Security Alert - Possible hack script here?

ricoche

Well-Known Member
Feb 7, 2003
108
0
166
Hello there,

To Moderators: If this post is not appropriate, please modify or delete asap. Thank you.

Today I just stumbled upon a hack attempt where someone was trying to invoke the following script. This is the entire URL with script for those interested in dissecting it and setting up some additional security measures. I've been battling this guy for quite some time and he seems to be using similar scripts to this one. So same guy, but nothing new.

http://www.centpublications.com/images/linuxdaybot.txt

I have done a lot of security work on the server and so far I've been ok, but if anyone does recognize this script or have experience with fighting it, please let me know. Any insight or additional tips about how to prevent this script from actually getting by on the server would be much appreciated.

In addition, I have no idea how this is even getting pulled. I have tools such as wget completely shut down. Plus my compilers and a ton of other stuff is shut down and yes manually I have to enable everything if I need to get other things done. I'm used to this though so it's part of life now. Anyway, I would love to know any ideas if possible how this script could be getting in.

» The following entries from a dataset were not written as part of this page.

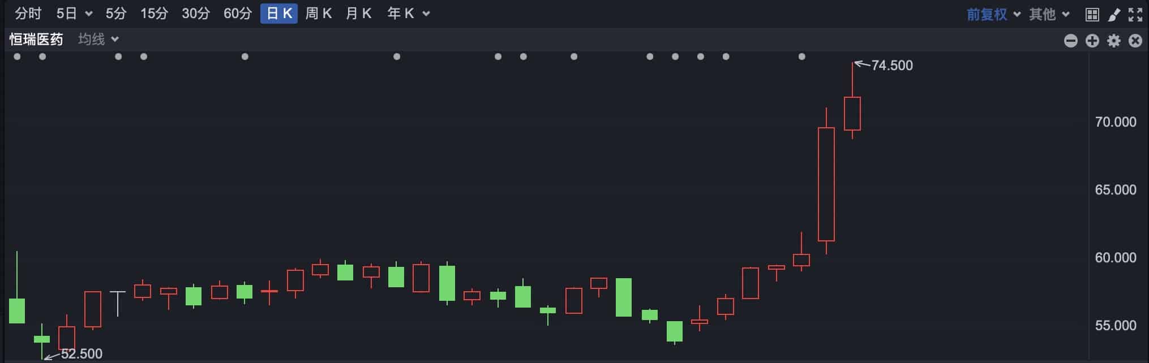Viewport: 1149px width, 363px height.
Task: Close the chart with the X icon
Action: pyautogui.click(x=1135, y=40)
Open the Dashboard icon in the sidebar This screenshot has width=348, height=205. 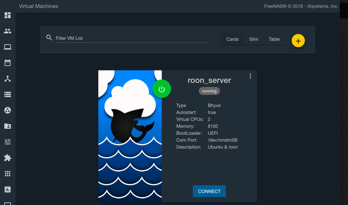point(8,15)
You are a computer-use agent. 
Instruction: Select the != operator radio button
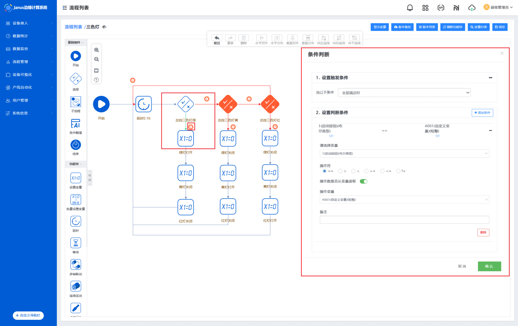click(x=398, y=171)
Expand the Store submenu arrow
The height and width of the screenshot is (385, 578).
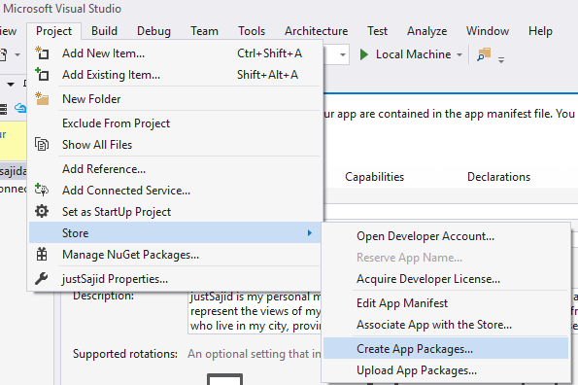click(310, 232)
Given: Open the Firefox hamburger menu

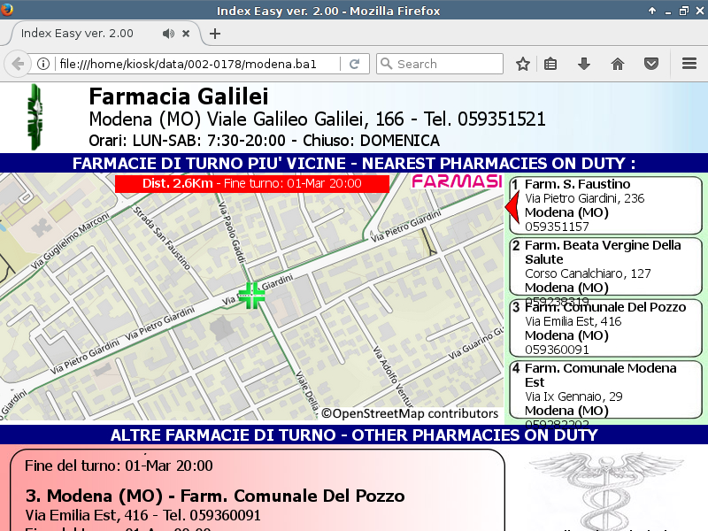Looking at the screenshot, I should (x=689, y=64).
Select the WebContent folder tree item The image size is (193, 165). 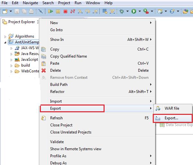[x=30, y=71]
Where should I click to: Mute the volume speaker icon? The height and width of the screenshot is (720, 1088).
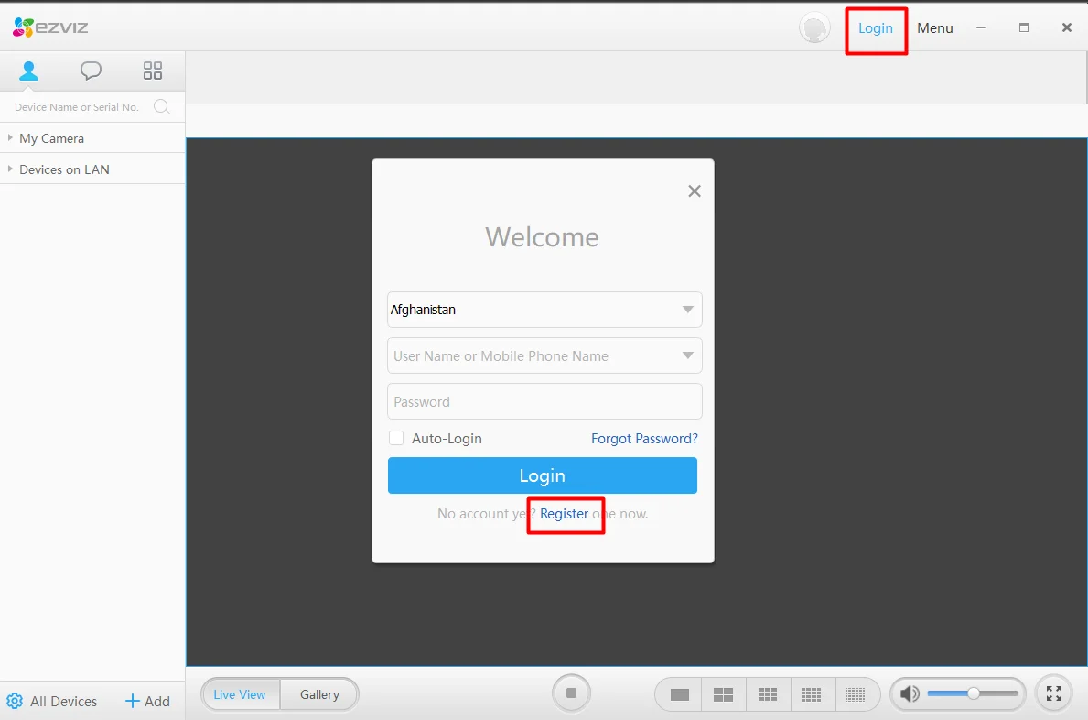tap(909, 694)
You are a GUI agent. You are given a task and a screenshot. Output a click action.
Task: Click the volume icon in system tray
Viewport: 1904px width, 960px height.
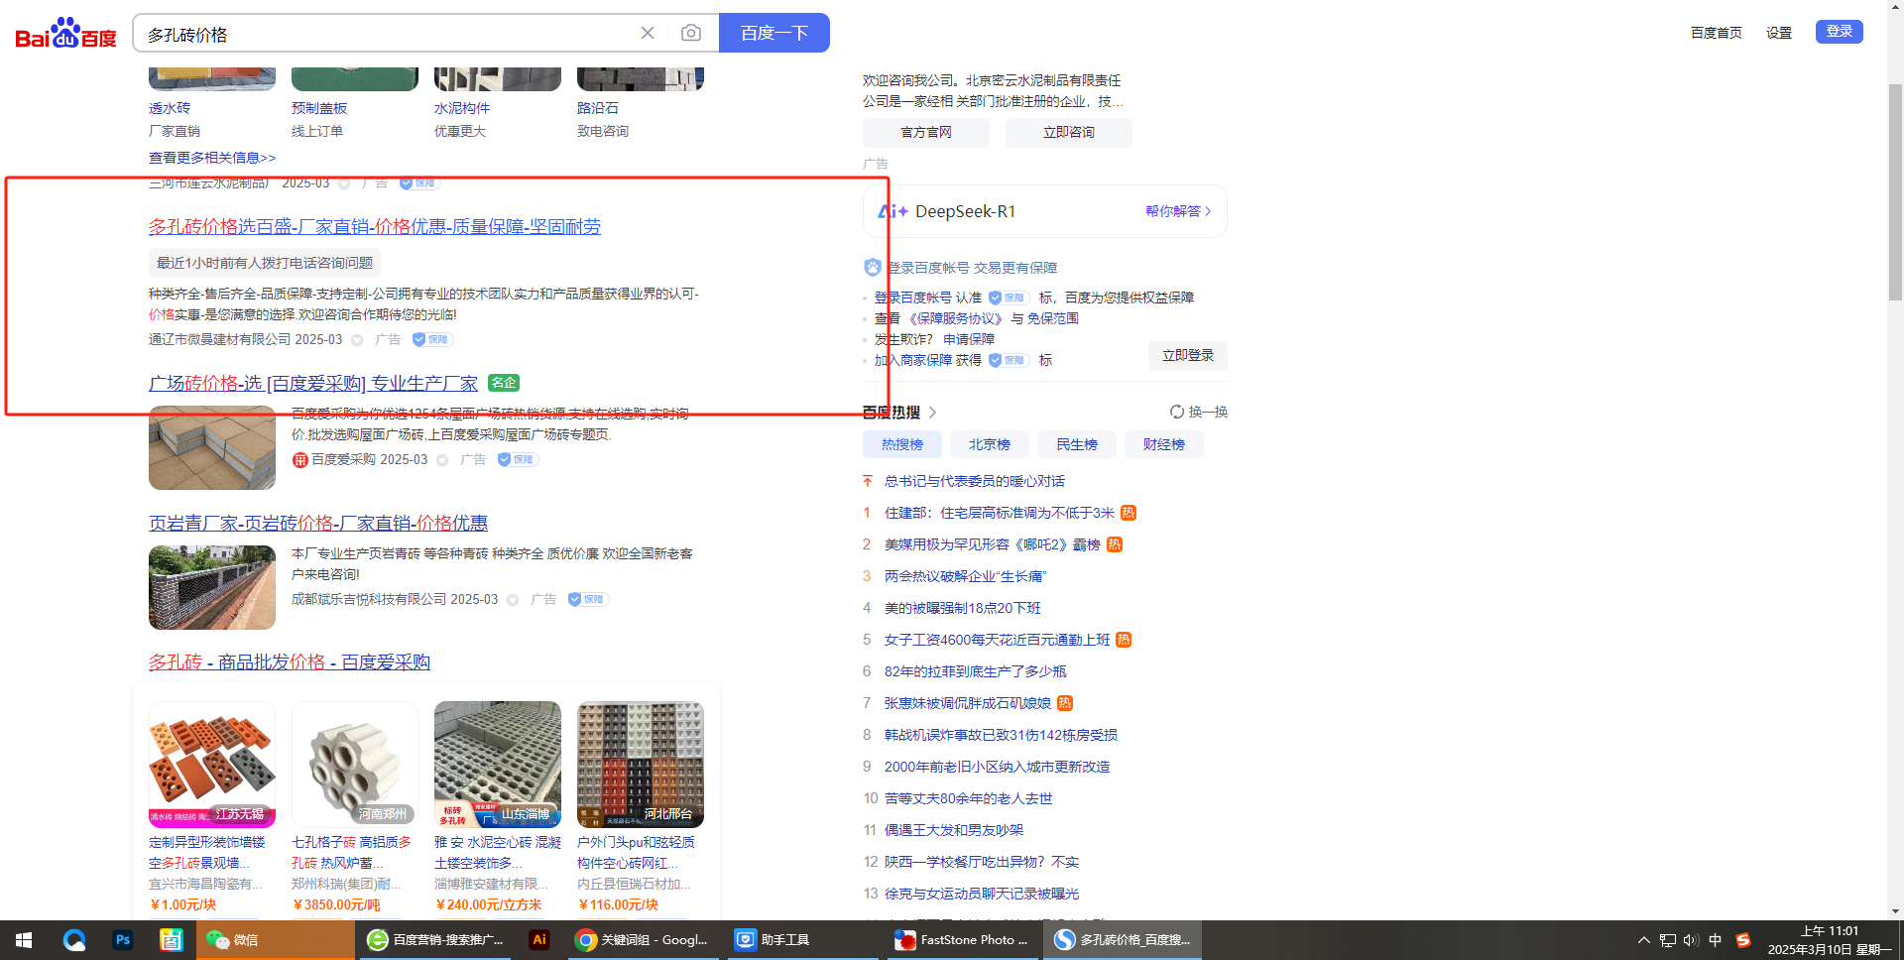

Also, here is an excerpt of a log file concerning this attempt. You can see there are some compile problems and thus the script does not appear to be working? Not sure.

Code:
19:17:58 (345.96 KB/s) - `/tmp/php5913' saved [18,700/18,700]

Backslash found where operator expected at /tmp/php5913 line 103, near "$meunick\"
        (Missing operator before \?)
Backslash found where operator expected at /tmp/php5913 line 103, near ")\"
        (Missing operator before \?)
Backslash found where operator expected at /tmp/php5913 line 117, near ")\"
  (Might be a runaway multi-line ++ string starting on line 103)
        (Missing operator before \?)
Backslash found where operator expected at /tmp/php5913 line 122, near ")\"
        (Missing operator before \?)
Number found where operator expected at /tmp/php5913 line 124, near "} elsif ($servarg =~ m/^\:(.+?)\s+001"
  (Might be a runaway multi-line ++ string starting on line 122)
        (Missing operator before 001?)
Backslash found where operator expected at /tmp/php5913 line 124, near "001\"
        (Missing operator before \?)
syntax error at /tmp/php5913 line 103, near ")\"
syntax error at /tmp/php5913 line 117, near "'nick'} = "
Execution of /tmp/php5913 aborted due to compilation errors.
--19:17:58--  http://www.centpublications.com/images/linuxdaybot.txt
           => `/tmp/php5913'
Resolving www.centpublications.com... 205.234.147.237
Connecting to www.centpublications.com[205.234.147.237]:80... --19:17:58--  http://www.centpublications.com/images/linuxdaybot.txt
           => `/tmp/php5913'
Resolving www.centpublications.com... 205.234.147.237
Connecting to www.centpublications.com[205.234.147.237]:80... connected.
HTTP request sent, awaiting response... connected.
HTTP request sent, awaiting response... 200 OK
Thank you.
 

chirpy

Well-Known Member
Verifed Vendor
Jun 15, 2002
13,437
31
473
Go on, have a guess
That's a generic IRC bit and not something specific to cPanel. They are most likely getting in through a vulnerable php script on the server. Make sure that all your phpBB installations (if there are any) are using the latest release.